*Work to complete*
Skip all pictures, then copy the lines from the start of the data through the line with "[button] (256, 82)", keeping both ends.

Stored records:

+-------+

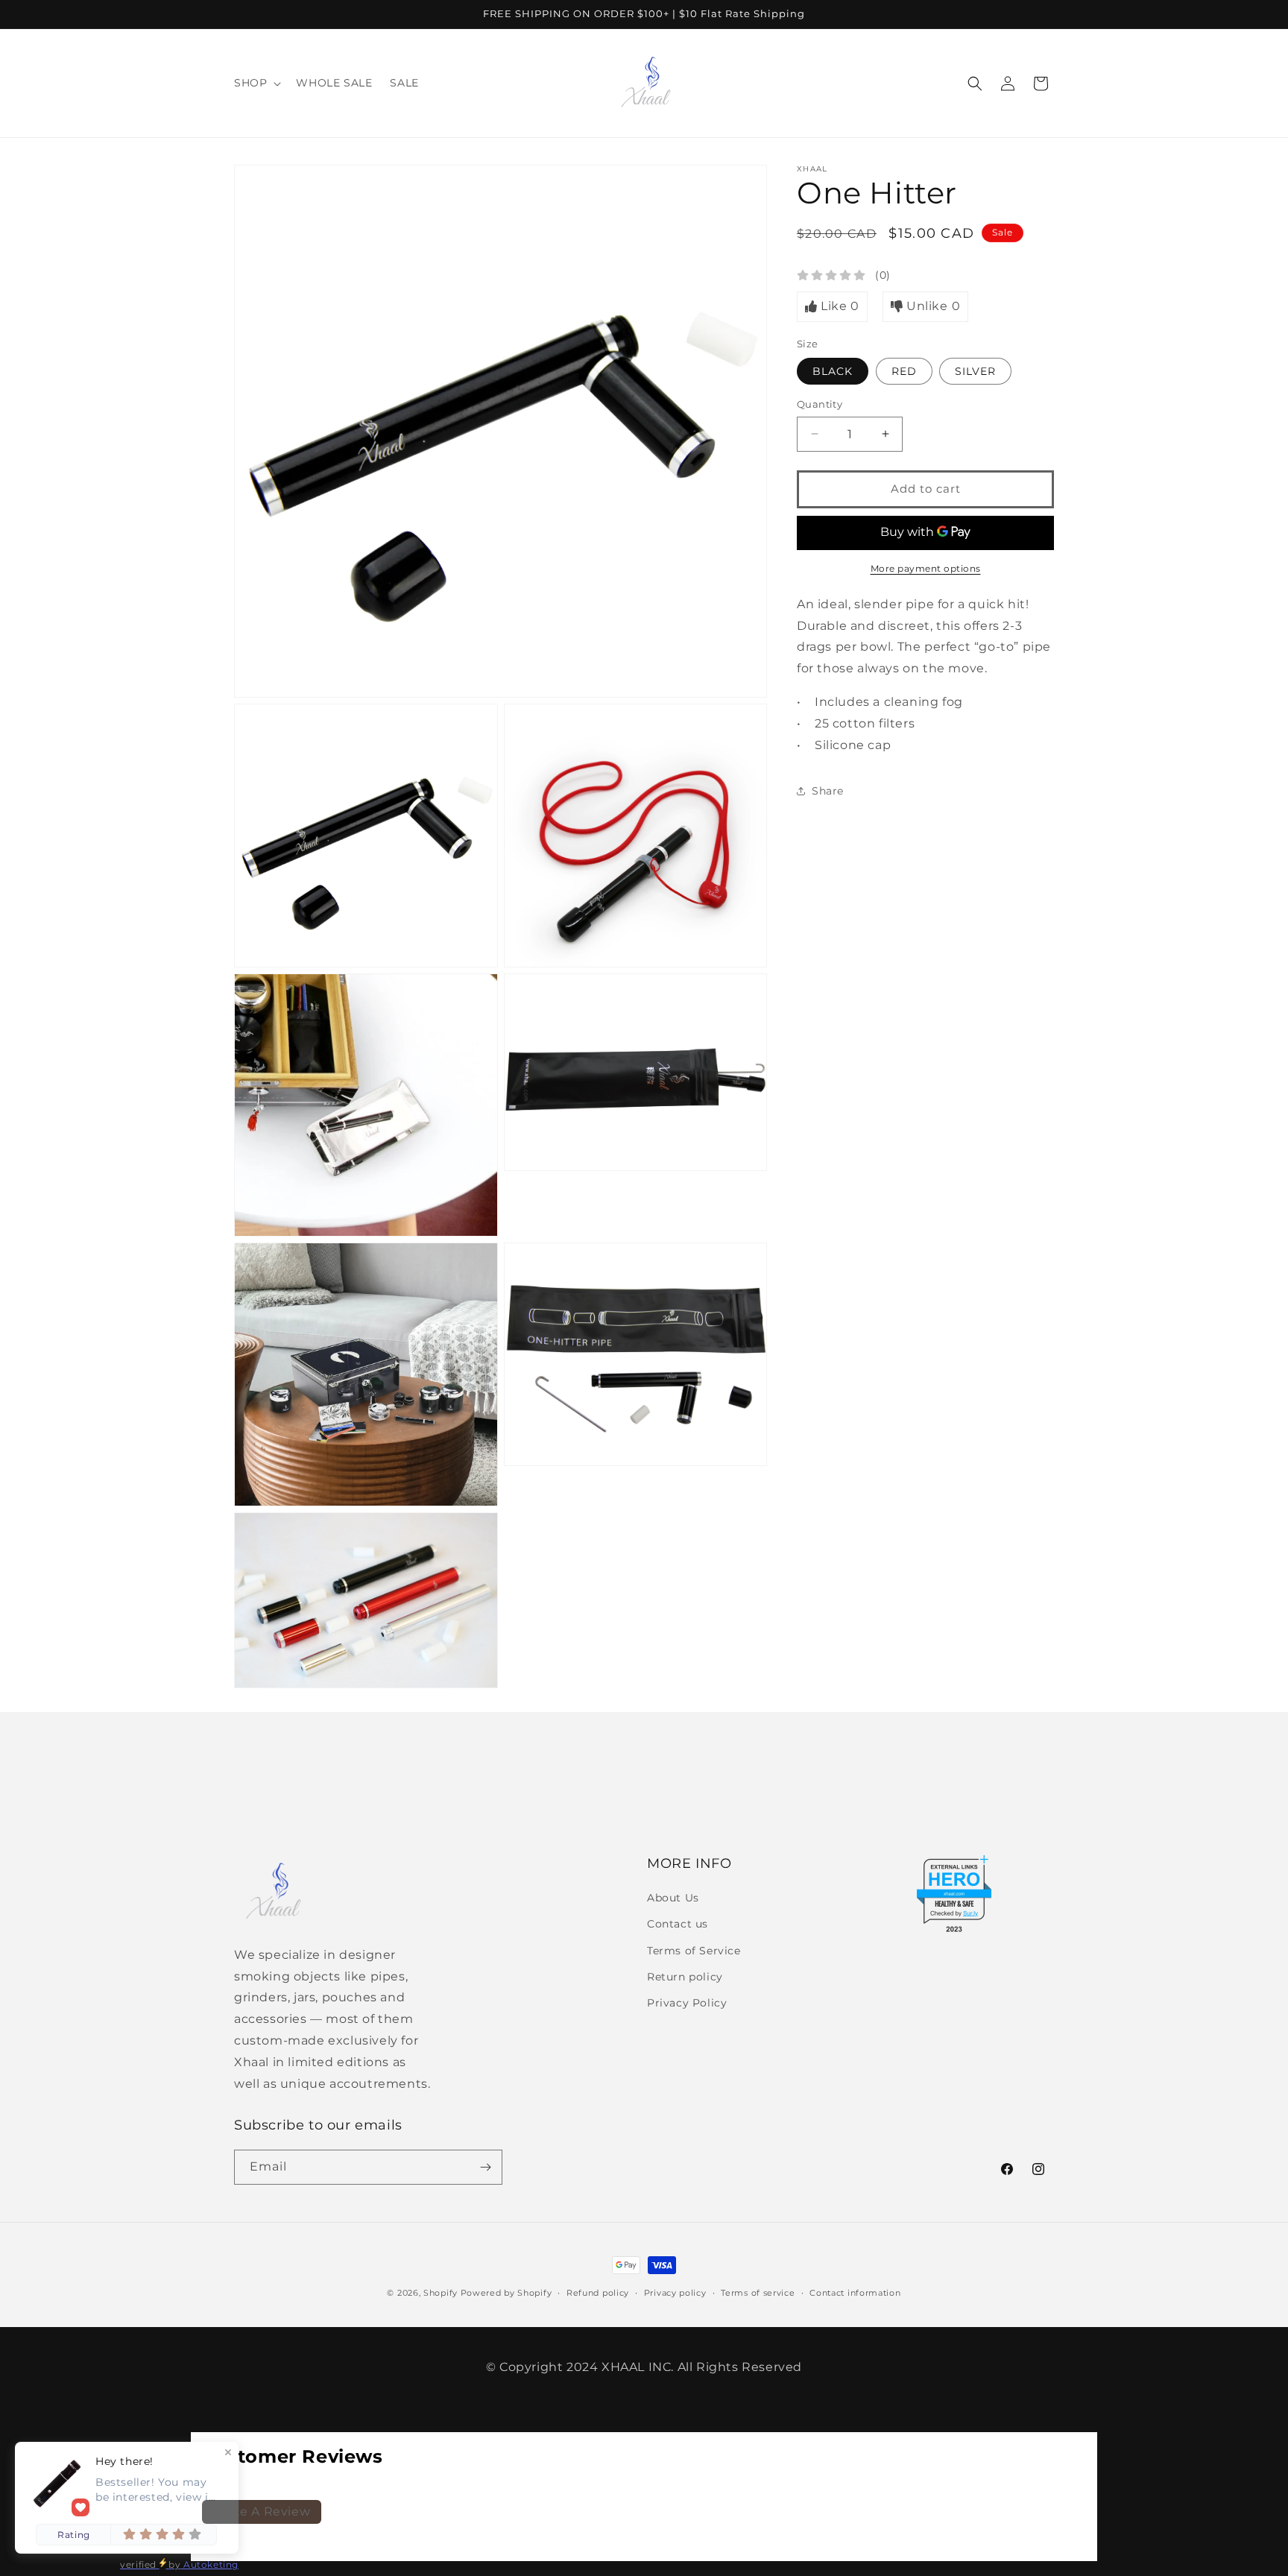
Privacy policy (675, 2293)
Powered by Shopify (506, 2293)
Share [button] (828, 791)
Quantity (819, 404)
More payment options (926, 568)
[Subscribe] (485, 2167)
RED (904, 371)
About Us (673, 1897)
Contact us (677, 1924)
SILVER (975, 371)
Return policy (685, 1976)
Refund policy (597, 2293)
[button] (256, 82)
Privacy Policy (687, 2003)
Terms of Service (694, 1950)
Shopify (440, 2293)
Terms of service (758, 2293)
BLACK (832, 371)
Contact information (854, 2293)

+-------+

*Task output*
Privacy policy (675, 2293)
Powered by Shopify (506, 2293)
Share [button] (828, 791)
Quantity (819, 404)
More payment options (926, 568)
[Subscribe] (485, 2167)
RED (904, 371)
About Us (673, 1897)
Contact us (677, 1924)
SILVER (975, 371)
Return policy (685, 1976)
Refund policy (597, 2293)
[button] (256, 82)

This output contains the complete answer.